> [Assigned task]: If a line in the following entries contains the string "agent", it counts toward the total; report only that total.

> [Information shown]:
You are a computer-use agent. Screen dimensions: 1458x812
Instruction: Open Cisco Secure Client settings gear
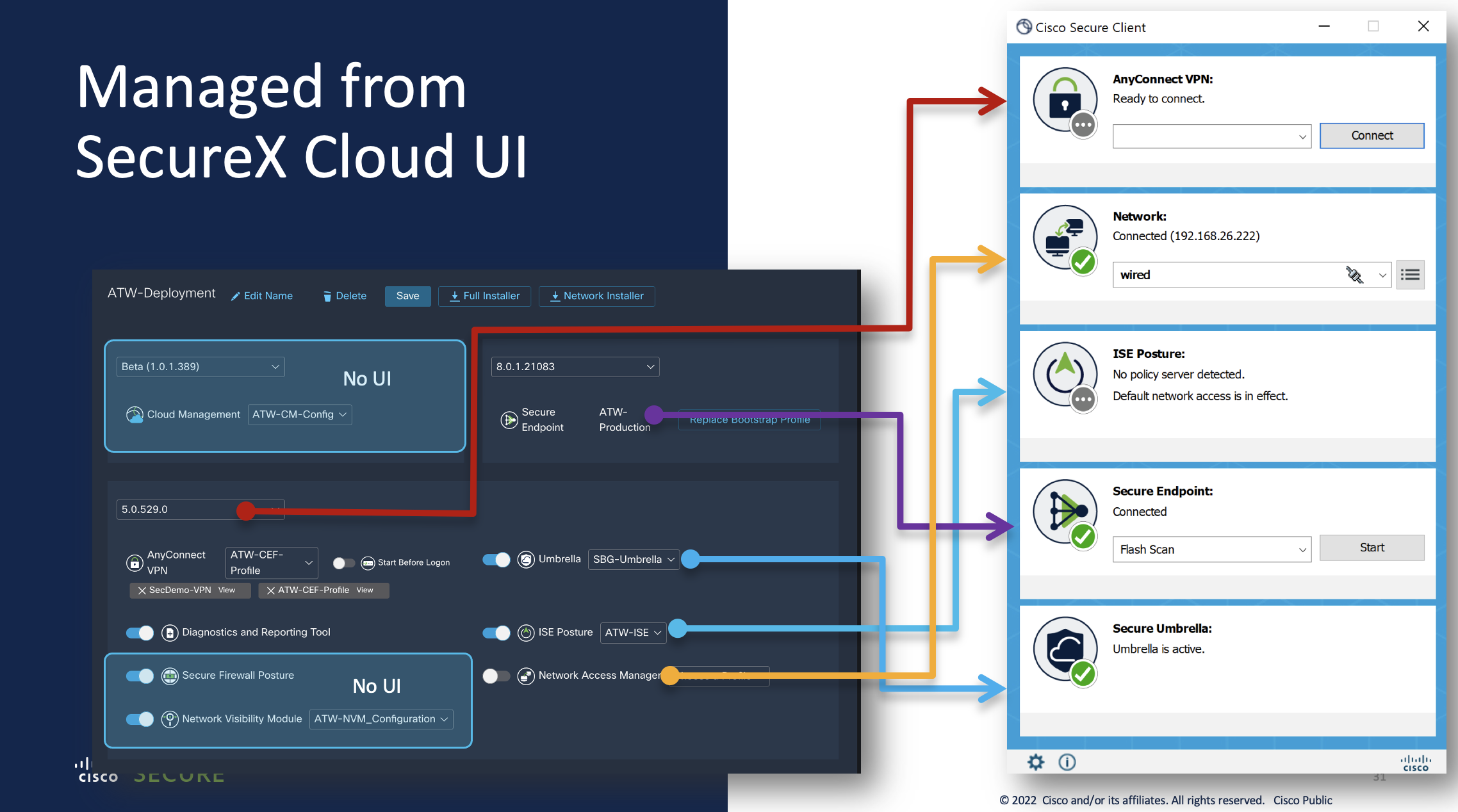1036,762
...
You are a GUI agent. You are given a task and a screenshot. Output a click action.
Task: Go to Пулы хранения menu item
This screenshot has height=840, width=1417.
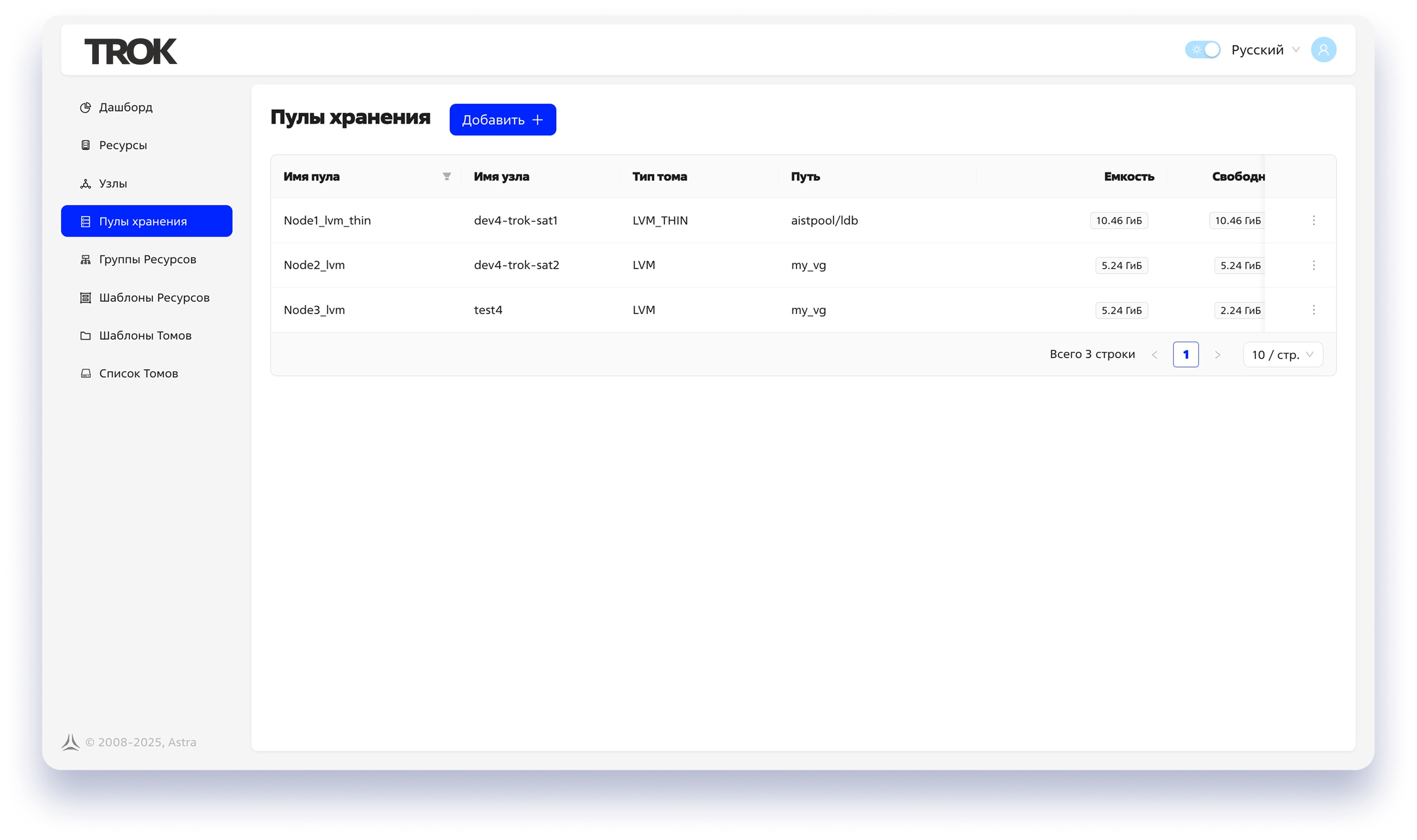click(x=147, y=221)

> [Response for this exercise]: 2